## EXERCISE INSTRUCTIONS
Identify each line in the listing below that contains the word "width", and copy those lines in full.

[Saved data entries]
— Begin —

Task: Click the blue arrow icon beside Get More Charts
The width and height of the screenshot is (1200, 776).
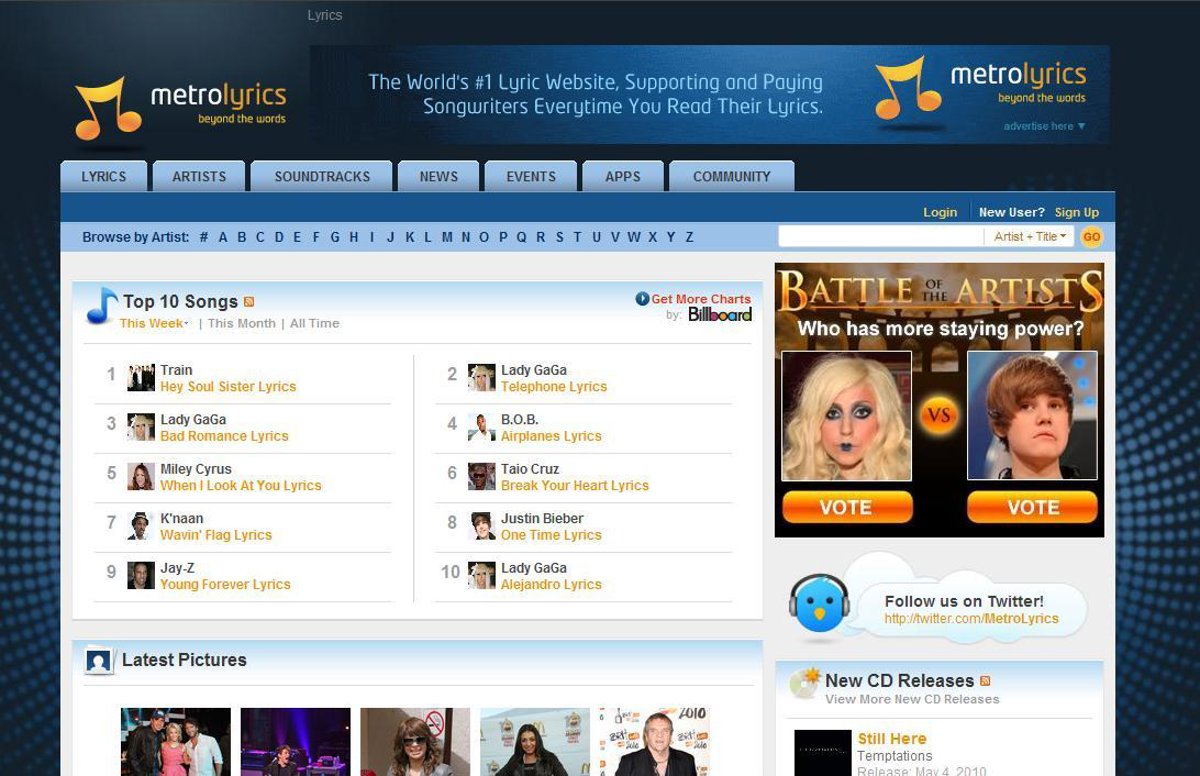Action: tap(642, 299)
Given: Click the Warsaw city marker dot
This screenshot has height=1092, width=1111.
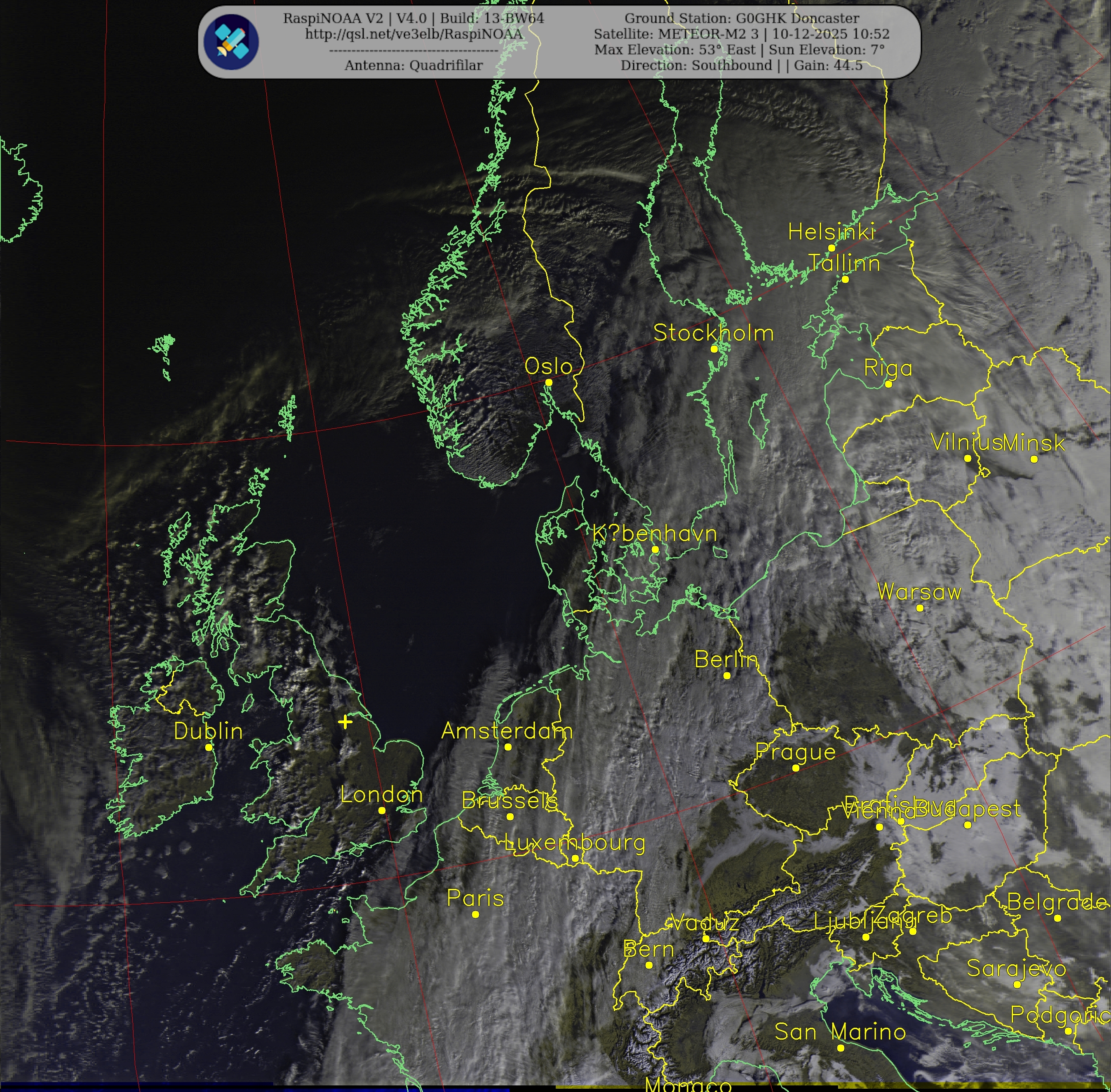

— End —

## COMPLETE ANSWER
The width and height of the screenshot is (1200, 776).
This screenshot has height=1092, width=1111.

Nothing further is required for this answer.